Biographical details
- Born: October 11, 1974 (age 51) Cambridge, Ohio, U.S.

Playing career
- 1993–1997: Ohio
- 1997–1998: Leicester Riders
- Position: Guard

Coaching career (HC unless noted)
- 1998–2001: Ohio (GA/assistant)
- 2001–2002: Shawnee State
- 2002–2005: Kent State (assistant)
- 2005–2007: Muskingum
- 2007–2008: Kent State (assistant)
- 2008–2011: Kent State
- 2011–2015: Bradley
- 2016–2019: Stony Brook (assistant)
- 2019–present: Stony Brook

Head coaching record
- Overall: 268–271 (.497)
- Tournaments: 3–2 (NIT) 0–1 (CBI) 2–2 (CIT)

Accomplishments and honors

Championships
- 2× MAC regular season (2010, 2011)

Awards
- 2× MAC Coach of the Year (2010, 2011) Ohio Mr. Basketball (1993)

= Geno Ford =

American basketball coach (born 1974)

Gene A. "Geno" Ford (born October 11, 1974) is an American college basketball coach and former college and professional basketball player. He is currently the men's head coach for the Stony Brook Seawolves, a position he has held since 2019. He was previously the head coach at Shawnee State University, Muskingum University (then Muskingum College), Kent State University (2008–2011) and Bradley University (2011–2015).

Ford was an assistant coach at Ohio University, Kent State and Stony Brook. He was promoted to head coach at Stony Brook after serving on Jeff Boals' staff for three seasons. Before turning to coaching, Ford was a prolific scorer in high school and in college at Ohio University. He graduated with the second-most points scored in Ohio high school basketball and the fourth-most points for the Ohio Bobcats.

== Playing career ==

=== High school ===
Ford was a high school standout at Cambridge High School in Cambridge, Ohio, playing for his father, Gene Ford. In 1993, after his senior season, he was named Ohio Mr. Basketball by the Associated Press. Ford scored 2,680 points in high school, second-most in history at the time of his graduation and currently the fourth-most behind Jon Diebler (3,208 points), Luke Kennard (2,977 points) and Jay Burson (2,958), but higher than LeBron James (2,646). Ford still holds the record for most free throws made in a season (288) and most career free throws (697) in Ohio high school boys' basketball. He was named to the All-Ohio Division II first team following both his junior and senior seasons and was also a two-time All-Eastern District Division II Player of the Year and two-time All-OVAC Class 4-A first team pick.
In 2004, Ford was named to the Ohio Valley Athletic Conference Hall of Fame.

=== College ===
Ford played at Ohio University as a guard from 1993 to 1997, wearing No. 12. In four seasons with the Bobcats, Ford averaged 14.2 points per game on 41.4 percent shooting. He led the Bobcats in scoring in both his junior and senior seasons, averaging 18.9 points per game in 1995–96 and 18.7 in 1996–97. Ford was named to the All-MAC Second Team in 1996 and the All-MAC First Team in 1997.

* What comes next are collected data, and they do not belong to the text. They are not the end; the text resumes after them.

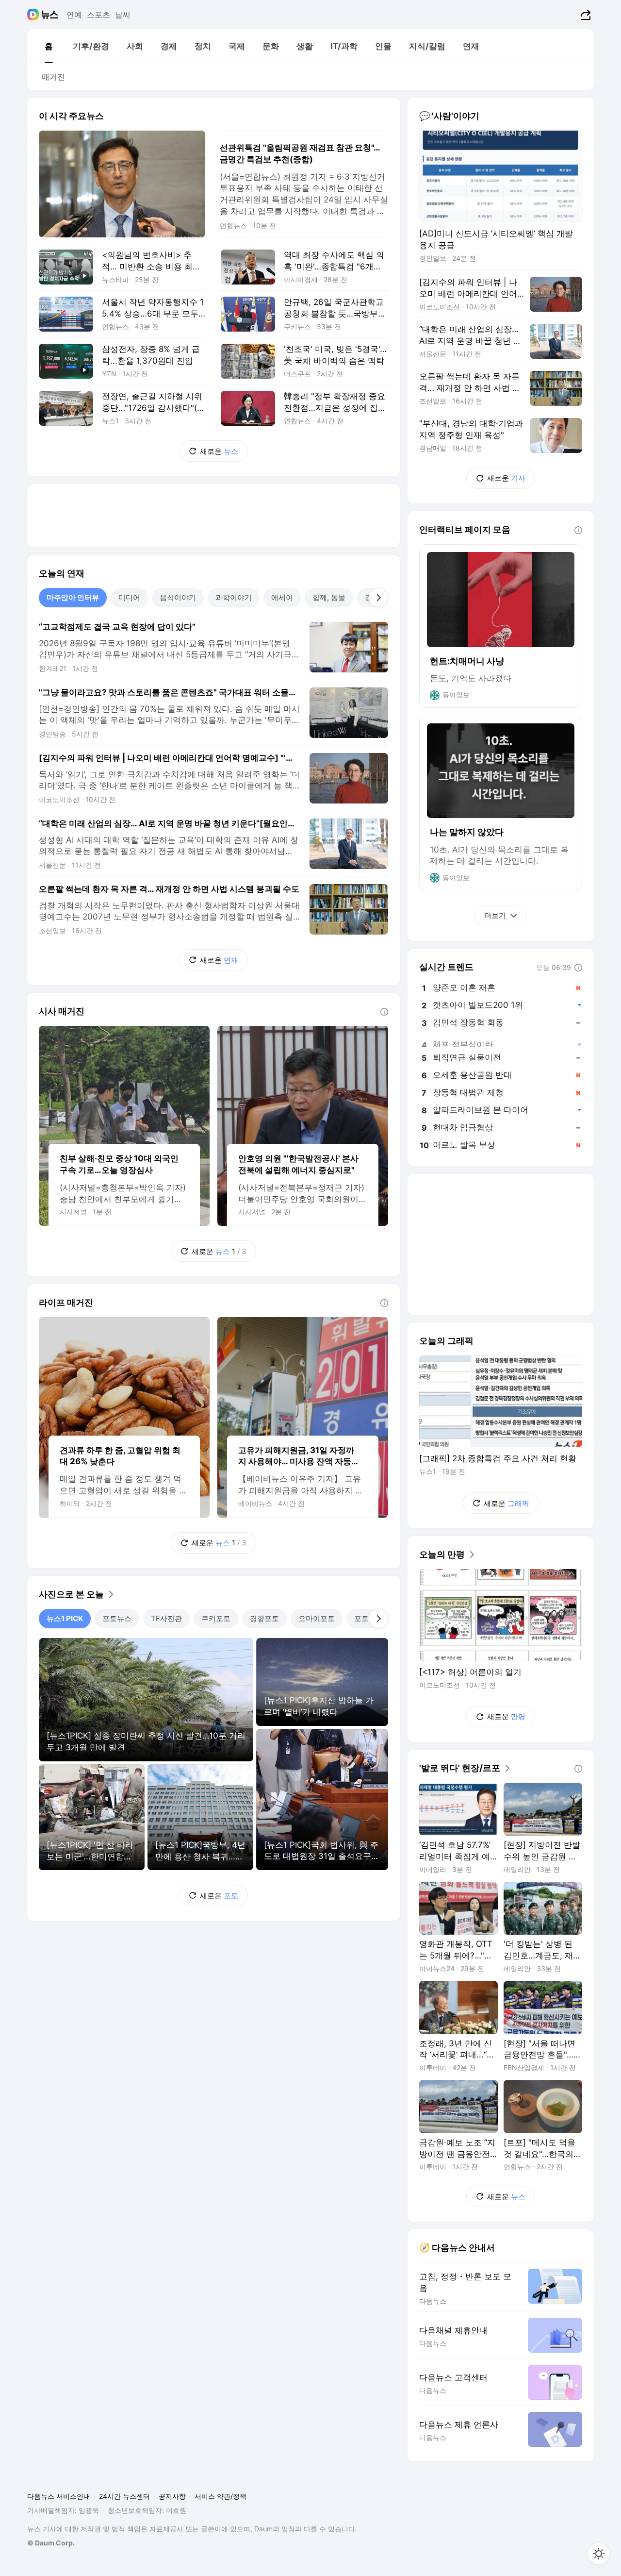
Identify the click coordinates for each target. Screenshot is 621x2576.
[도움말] (384, 1011)
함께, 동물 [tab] (328, 597)
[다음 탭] (378, 597)
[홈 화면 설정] (598, 2553)
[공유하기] (584, 14)
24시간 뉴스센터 (124, 2496)
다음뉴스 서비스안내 (58, 2496)
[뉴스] (49, 14)
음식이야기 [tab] (178, 597)
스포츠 (98, 14)
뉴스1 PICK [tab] (65, 1618)
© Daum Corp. (51, 2543)
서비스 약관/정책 (220, 2496)
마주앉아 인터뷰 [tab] (73, 597)
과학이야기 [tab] (233, 597)
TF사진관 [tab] (166, 1618)
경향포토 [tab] (264, 1618)
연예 (74, 14)
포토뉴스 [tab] (116, 1618)
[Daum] (34, 14)
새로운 (219, 451)
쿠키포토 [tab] (215, 1618)
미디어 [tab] (129, 597)
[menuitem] (48, 46)
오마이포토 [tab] (316, 1618)
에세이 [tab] (282, 597)
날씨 (123, 14)
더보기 (495, 915)
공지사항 (172, 2496)
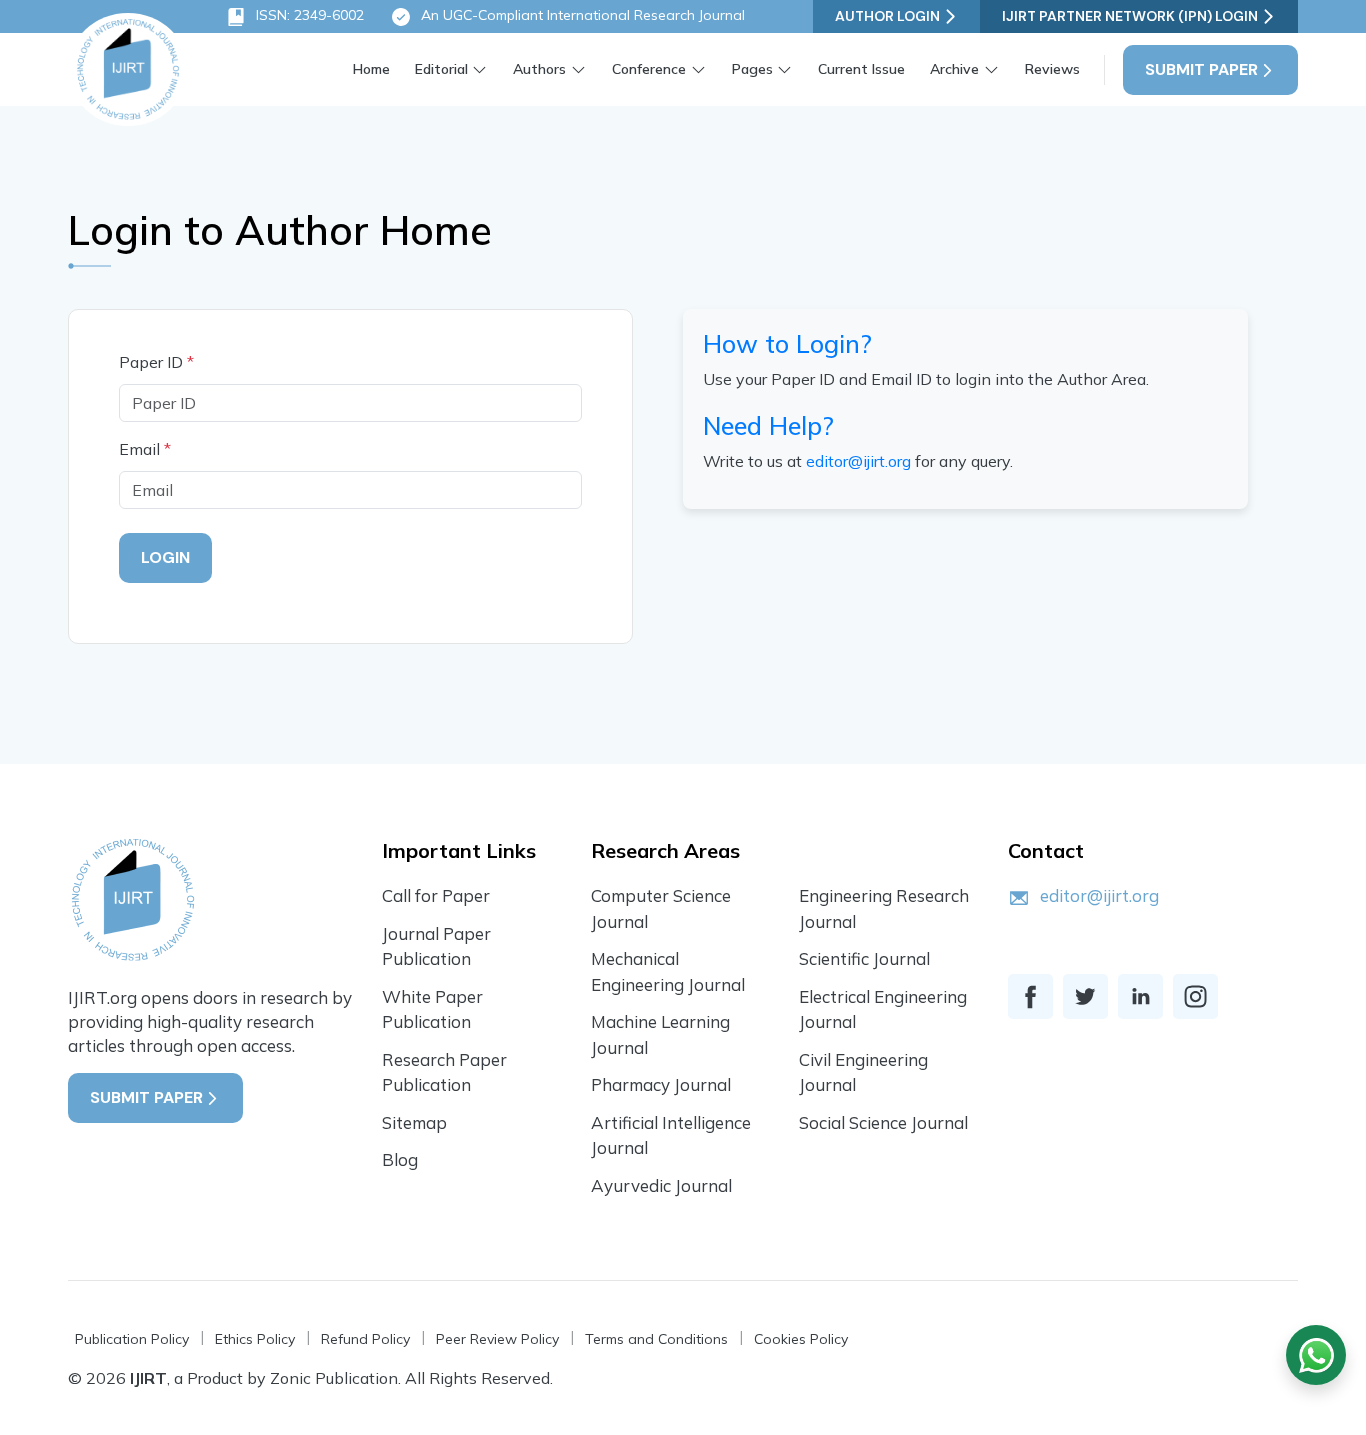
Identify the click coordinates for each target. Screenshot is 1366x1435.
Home (371, 69)
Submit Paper (1201, 69)
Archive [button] (954, 69)
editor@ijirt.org (858, 461)
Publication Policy (132, 1339)
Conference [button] (649, 69)
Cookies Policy (801, 1339)
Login (165, 557)
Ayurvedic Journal (661, 1185)
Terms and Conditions (656, 1339)
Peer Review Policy (497, 1339)
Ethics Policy (255, 1339)
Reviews (1052, 69)
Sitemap (414, 1122)
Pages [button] (752, 69)
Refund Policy (365, 1339)
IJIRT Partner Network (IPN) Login (1130, 16)
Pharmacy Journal (661, 1084)
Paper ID (156, 362)
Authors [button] (539, 69)
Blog (400, 1159)
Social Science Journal (883, 1122)
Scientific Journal (864, 958)
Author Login (887, 16)
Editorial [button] (441, 69)
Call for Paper (436, 895)
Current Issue (861, 69)
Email (145, 449)
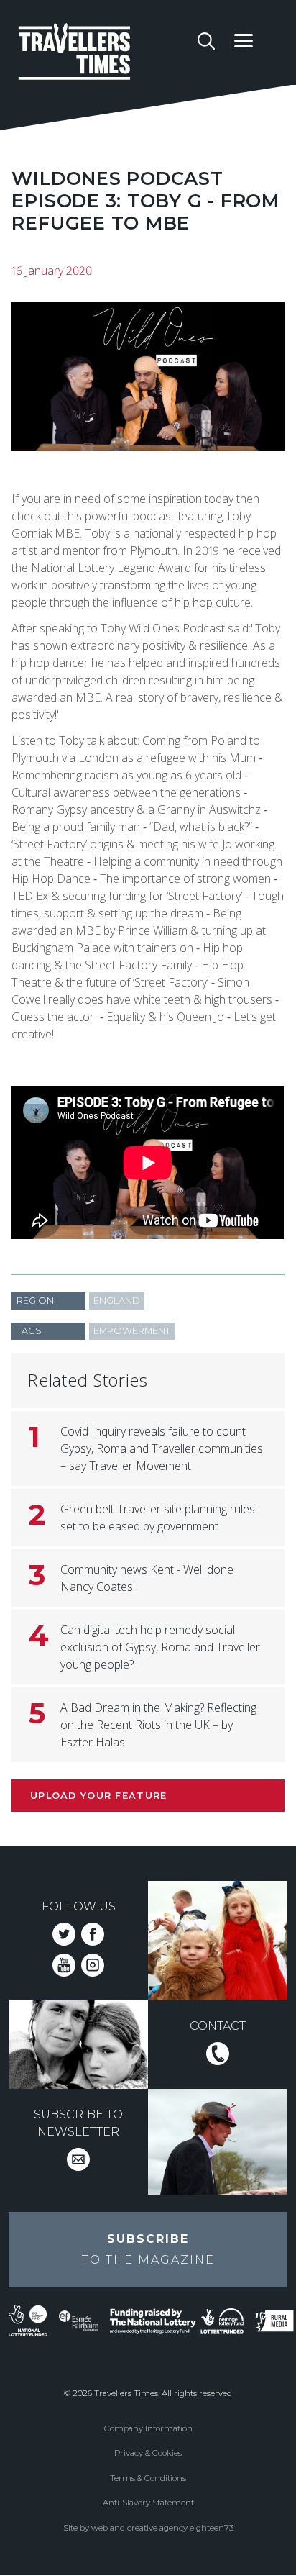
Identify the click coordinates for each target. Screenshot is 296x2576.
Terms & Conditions (148, 2478)
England (116, 1300)
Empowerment (131, 1330)
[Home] (102, 54)
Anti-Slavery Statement (148, 2503)
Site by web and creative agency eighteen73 (148, 2528)
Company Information (148, 2428)
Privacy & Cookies (148, 2453)
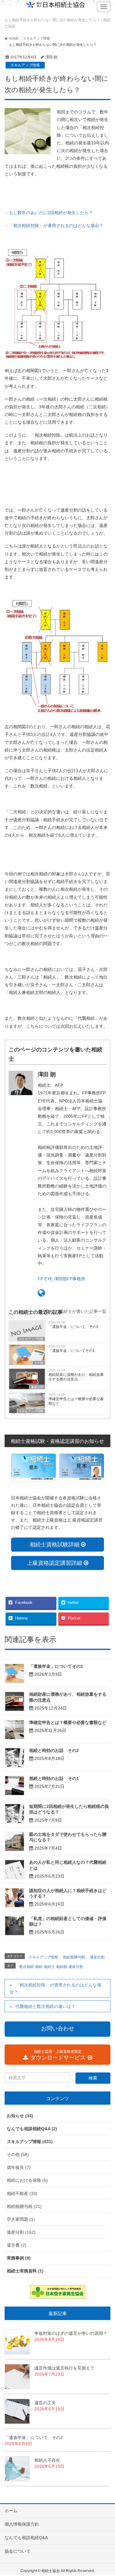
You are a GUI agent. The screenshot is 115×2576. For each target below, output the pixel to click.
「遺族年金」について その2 (73, 1327)
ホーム (11, 2510)
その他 (38, 1363)
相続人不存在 (47, 2460)
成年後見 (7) (19, 2167)
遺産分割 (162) (21, 2232)
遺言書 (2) (16, 2245)
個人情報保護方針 (22, 2524)
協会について (17, 2551)
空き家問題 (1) (21, 2219)
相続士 (49, 1967)
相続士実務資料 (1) (25, 2270)
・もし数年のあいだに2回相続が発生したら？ (49, 212)
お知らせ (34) (20, 2115)
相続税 (61, 1967)
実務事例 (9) (19, 2258)
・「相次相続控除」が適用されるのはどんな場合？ (54, 225)
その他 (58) (18, 2154)
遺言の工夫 (45, 2402)
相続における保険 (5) (27, 2180)
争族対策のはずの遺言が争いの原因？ (70, 2333)
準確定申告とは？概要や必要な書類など (76, 1401)
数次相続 (26, 1967)
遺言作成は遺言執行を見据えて (64, 2368)
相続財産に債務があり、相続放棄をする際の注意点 (76, 1376)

Ford scored 1,752 points in college, graduating as the fourth-highest scorer of all time in Ohio Bobcats program history. He currently stands at sixth. Ford started 113 games, breaking the program record at the time (currently fifth), while he also still ranks in the top 10 for three-pointers made and free throws made. Ford currently holds the program record for most free throws made in a single game (19) on February 2, 1997, breaking the old record (17) which had stood for 42 years.

== Coaching career ==
Ford began his coaching career in 1998 as a graduate assistant at his alma mater Ohio University, and then promoted to a full-time assistant coaching position the next season, before becoming head coach at Shawnee State University of the NAIA in 2001. After one season at Shawnee State, he was hired as an assistant at Kent State under Jim Christian, where he coached for three seasons. In 2005, Ford was hired as head coach at Muskingum College, an NCAA Division III school, where he coached for two seasons before returning to Kent State as an assistant.

=== Kent State ===
Ford was promoted to head coach at Kent State in 2008 following Christian's departure to TCU, and coached the Golden Flashes for three seasons. At Kent State, Ford led the team to consecutive Mid-American Conference regular season titles in 2010 and 2011, winning MAC Coach of the Year both years. His teams at Kent State advanced to the postseason in each of his three seasons, playing in the 2009 CollegeInsider.com Postseason Tournament and the 2010 and 2011 National Invitation Tournaments. He finished with a record of 68–37 at Kent State, including 35–17 in MAC play.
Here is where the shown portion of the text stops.